The entries below should be repeated exactly, with no pictures carried over.

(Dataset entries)

---

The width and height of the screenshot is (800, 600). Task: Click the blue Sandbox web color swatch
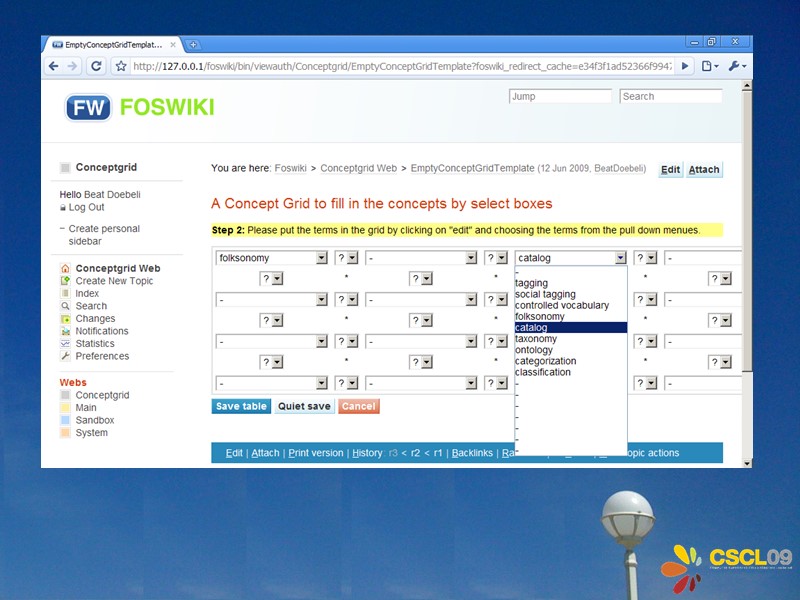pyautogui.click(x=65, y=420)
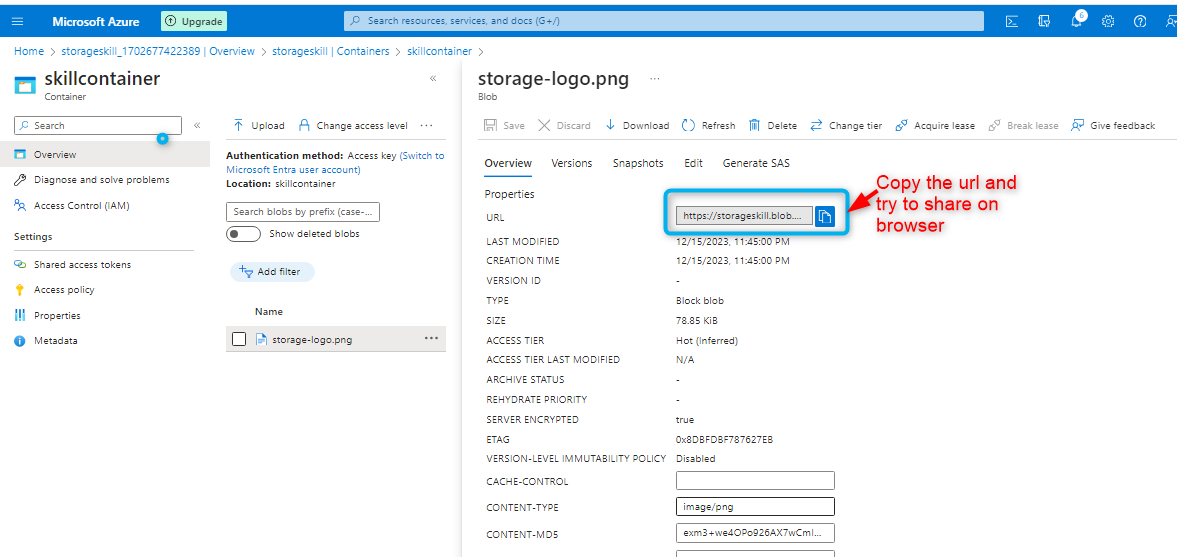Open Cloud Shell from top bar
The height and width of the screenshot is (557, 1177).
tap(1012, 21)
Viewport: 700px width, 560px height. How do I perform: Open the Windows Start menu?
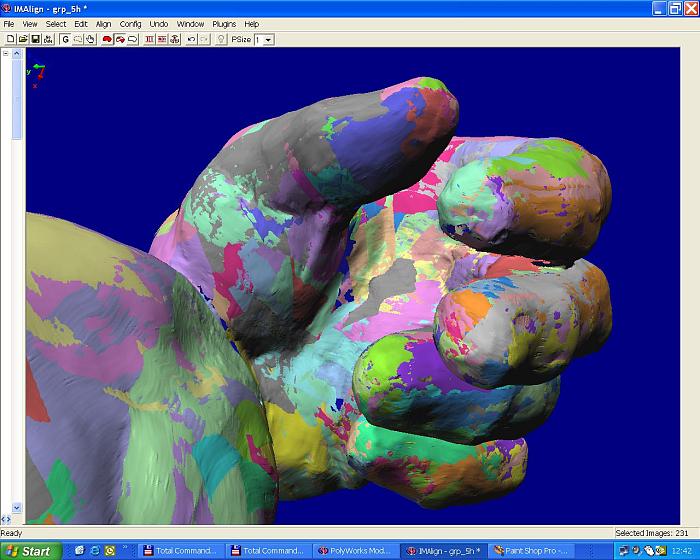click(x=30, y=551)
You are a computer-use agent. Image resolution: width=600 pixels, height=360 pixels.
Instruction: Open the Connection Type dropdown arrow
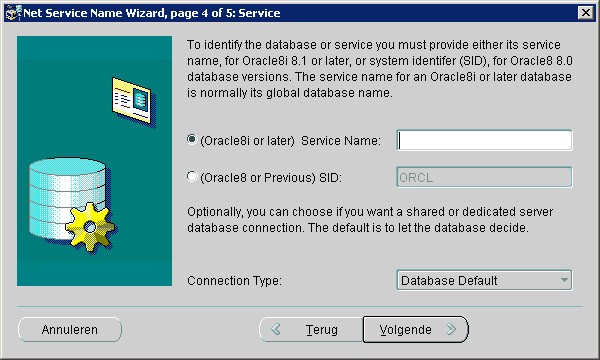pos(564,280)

---

*Answer for the task*
The width and height of the screenshot is (800, 600). Task: Click the blue Sandbox web color swatch
pyautogui.click(x=65, y=420)
Open Cloud Shell from top bar
The height and width of the screenshot is (557, 1177).
tap(1012, 21)
Viewport: 700px width, 560px height. How do I perform: Open the Windows Start menu?
click(x=30, y=551)
You are a computer-use agent. Image resolution: width=600 pixels, height=360 pixels.
Instruction: Open the Connection Type dropdown arrow
pos(564,280)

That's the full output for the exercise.